Viral Photo Shows The 1,616 Shots It Took To Make This Rainbow Baby
1,616 shots were part of this couple’s IVF journey
An amazing photo of a rainbow baby has gone viral for highlighting the long, difficult IVF journey one couple endured to conceive. After four years, three miscarriages, and more than 1,600 shots Patricia and Kimberly O’Neill welcomed their baby girl into the world this month.
Kimberly told CNN that she started looking at newborn photo ideas as soon as the couple began their pregnancy journey and knew she wanted to save the needles from the IVF treatments. “My wife saved every single needle that I injected, all capped and plastic seals around them and everything,” Patricia explained. And this was the result.
Their pregnancy journey spanned four years and cost about $40,000, and the photos of baby London highlight all the effort the O’Neills put into becoming her parents. “We just thought it would only take going into a fertility clinic and nine months later, we’d have a baby,” Patricia shared. “It just didn’t happen like that for us.” Patricia carried each pregnancy. After losing their first baby at six weeks and their second baby at eight weeks, the couple found out that Patricia had Factor V Leiden, a blood-clotting condition which can impact pregnancies. The couple lost the third embryo. But their fourth time around they became pregnant. “We were excited. We went in to eight weeks in and we knew it was a boy,” Patricia reported. “We saw the heart beat and then we went at 11 weeks and the heartbeat had stopped.”

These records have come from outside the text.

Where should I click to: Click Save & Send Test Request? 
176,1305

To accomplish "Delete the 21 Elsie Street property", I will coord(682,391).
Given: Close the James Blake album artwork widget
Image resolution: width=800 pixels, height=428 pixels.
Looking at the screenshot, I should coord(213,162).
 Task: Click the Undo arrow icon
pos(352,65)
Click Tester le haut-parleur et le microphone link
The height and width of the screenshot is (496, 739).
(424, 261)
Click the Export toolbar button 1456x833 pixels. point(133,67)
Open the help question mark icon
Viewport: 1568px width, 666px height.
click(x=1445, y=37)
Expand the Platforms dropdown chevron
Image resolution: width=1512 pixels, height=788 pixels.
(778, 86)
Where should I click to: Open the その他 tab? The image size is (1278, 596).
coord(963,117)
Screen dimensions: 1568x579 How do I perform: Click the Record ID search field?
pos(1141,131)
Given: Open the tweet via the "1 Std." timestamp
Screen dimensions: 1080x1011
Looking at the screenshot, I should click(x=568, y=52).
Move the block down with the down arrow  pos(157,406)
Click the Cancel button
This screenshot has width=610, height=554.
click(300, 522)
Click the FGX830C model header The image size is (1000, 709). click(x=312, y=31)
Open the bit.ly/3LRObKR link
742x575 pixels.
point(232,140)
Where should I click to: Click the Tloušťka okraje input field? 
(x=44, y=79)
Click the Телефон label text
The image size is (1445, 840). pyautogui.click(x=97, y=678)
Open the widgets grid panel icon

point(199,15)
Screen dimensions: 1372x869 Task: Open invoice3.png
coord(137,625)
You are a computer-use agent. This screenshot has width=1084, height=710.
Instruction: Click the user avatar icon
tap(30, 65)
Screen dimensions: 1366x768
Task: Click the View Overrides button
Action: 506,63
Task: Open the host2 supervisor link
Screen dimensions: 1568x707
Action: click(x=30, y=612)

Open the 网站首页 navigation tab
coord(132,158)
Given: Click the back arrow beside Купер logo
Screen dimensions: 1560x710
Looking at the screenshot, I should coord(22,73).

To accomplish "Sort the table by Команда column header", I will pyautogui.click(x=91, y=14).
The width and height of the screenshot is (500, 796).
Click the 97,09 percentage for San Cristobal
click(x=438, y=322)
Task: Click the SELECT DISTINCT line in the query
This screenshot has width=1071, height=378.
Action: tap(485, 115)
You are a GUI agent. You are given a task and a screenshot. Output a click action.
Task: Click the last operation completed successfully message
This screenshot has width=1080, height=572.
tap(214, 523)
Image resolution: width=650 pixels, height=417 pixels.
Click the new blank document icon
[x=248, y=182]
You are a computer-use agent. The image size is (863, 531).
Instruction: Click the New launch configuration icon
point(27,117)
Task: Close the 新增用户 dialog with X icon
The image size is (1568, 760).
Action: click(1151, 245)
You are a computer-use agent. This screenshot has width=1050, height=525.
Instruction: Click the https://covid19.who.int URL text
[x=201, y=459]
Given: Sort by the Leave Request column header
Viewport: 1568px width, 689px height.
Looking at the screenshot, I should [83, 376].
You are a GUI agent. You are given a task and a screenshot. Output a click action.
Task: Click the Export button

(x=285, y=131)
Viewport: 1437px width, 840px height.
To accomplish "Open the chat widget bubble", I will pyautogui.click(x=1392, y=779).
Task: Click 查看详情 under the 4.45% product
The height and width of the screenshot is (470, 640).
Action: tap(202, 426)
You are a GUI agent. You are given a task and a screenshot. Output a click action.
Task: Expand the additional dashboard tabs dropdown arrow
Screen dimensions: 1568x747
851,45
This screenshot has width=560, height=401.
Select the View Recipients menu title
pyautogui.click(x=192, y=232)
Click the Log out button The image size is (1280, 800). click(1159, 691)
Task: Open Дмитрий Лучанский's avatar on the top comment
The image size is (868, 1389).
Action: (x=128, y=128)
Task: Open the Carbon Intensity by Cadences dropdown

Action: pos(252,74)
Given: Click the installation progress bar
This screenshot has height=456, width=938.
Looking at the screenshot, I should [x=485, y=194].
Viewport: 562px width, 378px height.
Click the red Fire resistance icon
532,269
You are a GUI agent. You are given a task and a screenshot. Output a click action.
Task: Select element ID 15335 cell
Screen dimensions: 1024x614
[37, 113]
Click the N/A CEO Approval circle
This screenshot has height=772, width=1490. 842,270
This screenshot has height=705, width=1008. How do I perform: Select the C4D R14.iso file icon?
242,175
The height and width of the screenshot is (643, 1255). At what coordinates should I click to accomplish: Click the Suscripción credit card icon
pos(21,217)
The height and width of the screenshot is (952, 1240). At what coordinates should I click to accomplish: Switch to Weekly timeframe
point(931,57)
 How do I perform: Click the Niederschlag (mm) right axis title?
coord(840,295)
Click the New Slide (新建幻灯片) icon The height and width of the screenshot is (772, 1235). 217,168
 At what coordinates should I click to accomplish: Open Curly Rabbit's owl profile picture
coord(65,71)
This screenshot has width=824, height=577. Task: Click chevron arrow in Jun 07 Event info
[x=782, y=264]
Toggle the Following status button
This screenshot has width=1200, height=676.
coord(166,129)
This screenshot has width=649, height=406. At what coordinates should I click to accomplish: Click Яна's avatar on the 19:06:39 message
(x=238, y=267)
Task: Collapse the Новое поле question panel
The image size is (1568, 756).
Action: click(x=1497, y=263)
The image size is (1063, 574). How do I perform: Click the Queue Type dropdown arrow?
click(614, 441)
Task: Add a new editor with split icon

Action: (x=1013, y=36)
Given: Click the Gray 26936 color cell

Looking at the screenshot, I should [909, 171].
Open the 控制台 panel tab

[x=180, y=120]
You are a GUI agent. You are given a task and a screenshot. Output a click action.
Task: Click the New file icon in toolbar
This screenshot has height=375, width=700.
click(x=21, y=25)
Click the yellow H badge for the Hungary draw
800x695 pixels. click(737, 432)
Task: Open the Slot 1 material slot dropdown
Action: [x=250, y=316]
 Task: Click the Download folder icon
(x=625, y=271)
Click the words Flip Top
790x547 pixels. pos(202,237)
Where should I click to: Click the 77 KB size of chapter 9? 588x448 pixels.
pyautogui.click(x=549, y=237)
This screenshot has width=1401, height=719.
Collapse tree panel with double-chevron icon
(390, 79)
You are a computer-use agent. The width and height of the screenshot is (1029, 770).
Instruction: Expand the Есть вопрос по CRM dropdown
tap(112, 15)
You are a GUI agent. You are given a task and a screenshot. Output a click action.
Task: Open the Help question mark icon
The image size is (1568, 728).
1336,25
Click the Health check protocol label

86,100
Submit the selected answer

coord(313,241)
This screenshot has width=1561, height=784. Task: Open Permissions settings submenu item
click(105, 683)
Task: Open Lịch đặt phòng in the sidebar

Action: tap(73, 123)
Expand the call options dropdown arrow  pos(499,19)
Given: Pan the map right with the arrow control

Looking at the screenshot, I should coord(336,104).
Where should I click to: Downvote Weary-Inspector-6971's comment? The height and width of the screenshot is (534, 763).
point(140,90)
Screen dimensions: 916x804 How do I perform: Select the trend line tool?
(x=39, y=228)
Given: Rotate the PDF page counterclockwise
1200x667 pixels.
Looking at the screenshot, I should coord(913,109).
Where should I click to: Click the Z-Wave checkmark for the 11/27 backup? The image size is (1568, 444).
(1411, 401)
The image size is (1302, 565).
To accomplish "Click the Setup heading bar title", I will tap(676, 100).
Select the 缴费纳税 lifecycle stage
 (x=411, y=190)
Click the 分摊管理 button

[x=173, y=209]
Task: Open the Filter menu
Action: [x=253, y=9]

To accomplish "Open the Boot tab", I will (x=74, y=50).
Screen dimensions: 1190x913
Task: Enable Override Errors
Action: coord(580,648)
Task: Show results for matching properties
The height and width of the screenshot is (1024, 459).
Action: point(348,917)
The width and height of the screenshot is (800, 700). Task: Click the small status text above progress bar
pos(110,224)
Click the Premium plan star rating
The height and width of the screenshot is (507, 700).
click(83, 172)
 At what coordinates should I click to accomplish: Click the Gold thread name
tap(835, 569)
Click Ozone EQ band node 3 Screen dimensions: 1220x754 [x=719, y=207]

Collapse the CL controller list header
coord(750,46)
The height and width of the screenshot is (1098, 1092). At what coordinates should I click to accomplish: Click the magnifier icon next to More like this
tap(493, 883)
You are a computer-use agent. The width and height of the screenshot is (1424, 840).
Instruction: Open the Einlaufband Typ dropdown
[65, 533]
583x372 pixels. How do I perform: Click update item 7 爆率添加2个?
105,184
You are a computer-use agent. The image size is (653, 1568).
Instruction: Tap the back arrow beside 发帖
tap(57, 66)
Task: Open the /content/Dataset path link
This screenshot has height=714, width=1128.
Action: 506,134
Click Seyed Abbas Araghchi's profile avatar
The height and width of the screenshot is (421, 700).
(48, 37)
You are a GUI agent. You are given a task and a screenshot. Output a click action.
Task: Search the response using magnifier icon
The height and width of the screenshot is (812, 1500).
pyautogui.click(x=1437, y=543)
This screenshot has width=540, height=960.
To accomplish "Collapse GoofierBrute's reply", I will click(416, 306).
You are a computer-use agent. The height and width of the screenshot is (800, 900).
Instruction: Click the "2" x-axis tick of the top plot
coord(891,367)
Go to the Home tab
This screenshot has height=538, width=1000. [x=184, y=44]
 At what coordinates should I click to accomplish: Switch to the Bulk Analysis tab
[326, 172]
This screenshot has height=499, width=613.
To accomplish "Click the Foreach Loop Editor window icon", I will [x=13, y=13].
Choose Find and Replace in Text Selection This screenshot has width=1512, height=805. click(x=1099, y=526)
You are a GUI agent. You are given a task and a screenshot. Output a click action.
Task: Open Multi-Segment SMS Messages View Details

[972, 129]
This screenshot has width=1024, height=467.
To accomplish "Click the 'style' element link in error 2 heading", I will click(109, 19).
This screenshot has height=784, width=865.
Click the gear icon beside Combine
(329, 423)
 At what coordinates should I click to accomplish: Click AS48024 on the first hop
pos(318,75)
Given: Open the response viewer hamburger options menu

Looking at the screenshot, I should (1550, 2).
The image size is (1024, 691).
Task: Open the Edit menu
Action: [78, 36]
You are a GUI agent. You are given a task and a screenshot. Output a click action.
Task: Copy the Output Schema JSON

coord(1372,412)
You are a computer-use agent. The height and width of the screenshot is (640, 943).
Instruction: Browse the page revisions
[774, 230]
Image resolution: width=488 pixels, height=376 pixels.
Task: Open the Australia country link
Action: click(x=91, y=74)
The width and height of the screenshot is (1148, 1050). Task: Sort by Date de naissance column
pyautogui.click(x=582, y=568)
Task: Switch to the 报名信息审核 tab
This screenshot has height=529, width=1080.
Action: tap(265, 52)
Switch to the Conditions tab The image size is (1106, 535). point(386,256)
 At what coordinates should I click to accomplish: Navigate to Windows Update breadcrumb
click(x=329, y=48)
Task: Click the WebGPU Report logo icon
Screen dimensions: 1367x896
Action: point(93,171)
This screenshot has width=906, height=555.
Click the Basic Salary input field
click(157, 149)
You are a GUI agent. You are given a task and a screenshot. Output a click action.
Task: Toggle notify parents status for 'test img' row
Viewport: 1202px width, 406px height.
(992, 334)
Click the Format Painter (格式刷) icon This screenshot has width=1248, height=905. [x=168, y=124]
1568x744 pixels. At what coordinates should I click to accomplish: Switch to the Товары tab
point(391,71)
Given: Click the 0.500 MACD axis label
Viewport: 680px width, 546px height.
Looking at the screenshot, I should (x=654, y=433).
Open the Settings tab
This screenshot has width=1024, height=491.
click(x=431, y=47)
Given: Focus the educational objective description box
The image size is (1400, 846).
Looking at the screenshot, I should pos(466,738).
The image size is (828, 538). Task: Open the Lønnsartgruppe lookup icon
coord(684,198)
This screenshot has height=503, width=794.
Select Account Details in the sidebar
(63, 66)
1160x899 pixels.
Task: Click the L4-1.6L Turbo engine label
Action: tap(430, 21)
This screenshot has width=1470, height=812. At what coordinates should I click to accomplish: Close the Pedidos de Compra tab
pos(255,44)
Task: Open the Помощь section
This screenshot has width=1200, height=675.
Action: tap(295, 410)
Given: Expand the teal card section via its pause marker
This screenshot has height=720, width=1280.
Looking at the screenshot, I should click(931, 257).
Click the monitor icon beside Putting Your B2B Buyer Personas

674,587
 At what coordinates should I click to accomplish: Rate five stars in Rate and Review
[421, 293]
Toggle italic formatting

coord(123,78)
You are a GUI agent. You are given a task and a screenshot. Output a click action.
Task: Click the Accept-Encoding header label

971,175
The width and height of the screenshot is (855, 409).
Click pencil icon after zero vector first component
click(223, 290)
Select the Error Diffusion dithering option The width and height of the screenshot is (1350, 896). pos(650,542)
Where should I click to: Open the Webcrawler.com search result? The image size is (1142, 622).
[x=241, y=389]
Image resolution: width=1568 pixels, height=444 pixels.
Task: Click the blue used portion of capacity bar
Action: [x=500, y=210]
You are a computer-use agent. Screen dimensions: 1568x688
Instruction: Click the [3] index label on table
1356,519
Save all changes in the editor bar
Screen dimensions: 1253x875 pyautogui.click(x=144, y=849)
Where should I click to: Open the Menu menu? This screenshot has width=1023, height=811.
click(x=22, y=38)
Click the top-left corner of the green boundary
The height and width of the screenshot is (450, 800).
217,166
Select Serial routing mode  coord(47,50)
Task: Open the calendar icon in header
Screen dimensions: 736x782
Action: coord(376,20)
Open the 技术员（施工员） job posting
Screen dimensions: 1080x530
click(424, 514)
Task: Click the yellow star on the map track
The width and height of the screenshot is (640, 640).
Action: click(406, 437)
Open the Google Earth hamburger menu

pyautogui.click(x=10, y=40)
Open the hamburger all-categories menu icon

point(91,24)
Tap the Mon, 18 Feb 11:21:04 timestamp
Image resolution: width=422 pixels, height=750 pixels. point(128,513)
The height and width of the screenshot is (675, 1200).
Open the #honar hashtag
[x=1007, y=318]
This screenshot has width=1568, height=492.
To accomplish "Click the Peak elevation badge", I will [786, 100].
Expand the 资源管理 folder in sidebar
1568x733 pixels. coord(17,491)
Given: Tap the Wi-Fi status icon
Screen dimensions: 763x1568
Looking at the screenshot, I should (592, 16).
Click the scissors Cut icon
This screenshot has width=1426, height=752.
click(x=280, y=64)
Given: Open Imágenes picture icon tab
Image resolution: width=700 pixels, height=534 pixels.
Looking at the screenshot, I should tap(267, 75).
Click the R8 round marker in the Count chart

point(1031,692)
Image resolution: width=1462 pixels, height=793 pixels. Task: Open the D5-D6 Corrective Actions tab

Understandably, the couple was devastated by the continued loss. “I was done and I couldn’t do it anymore. But my wife and I, we started this journey together, and we decided we would always be together in the hard decisions and she wasn’t done,” Patricia said.
Before they used their last embryo, the couple found a new doctor who specialized in Patricia’s clotting condition. He prescribed two shots a day of blood-thinning medicine in addition to the IVF shots, which led to all of the syringes used to make the heart around baby London in the photo. They used the IVF needles to create the rings that go around the heart. Lots of couples who struggle with fertility take similar photos, but the O’Neill’s journey hit a nerve with people online and racked up more than 60,000 shares and thousands of comments. “I hope that there’s a couple out there that’s going through what we are that can see that there’s hope at the end of the tunnel,” Patricia explained. “There’s a light and you just have to get there.”
Samantha Packer of Packer Family Photography helped the O’Neills compose the perfect photo of their rainbow baby, which is a child conceived after a miscarriage, stillbirth, or infant death. They wrapped baby London in a rainbow fabric and Packer spent more than an hour arranging the needles. “The heart symbolized … that this whole painful journey was all to love a child,” Packer shared. “I think that’s why the photo resonated with so many people. The journey, the goal and the baby, it was a lot.”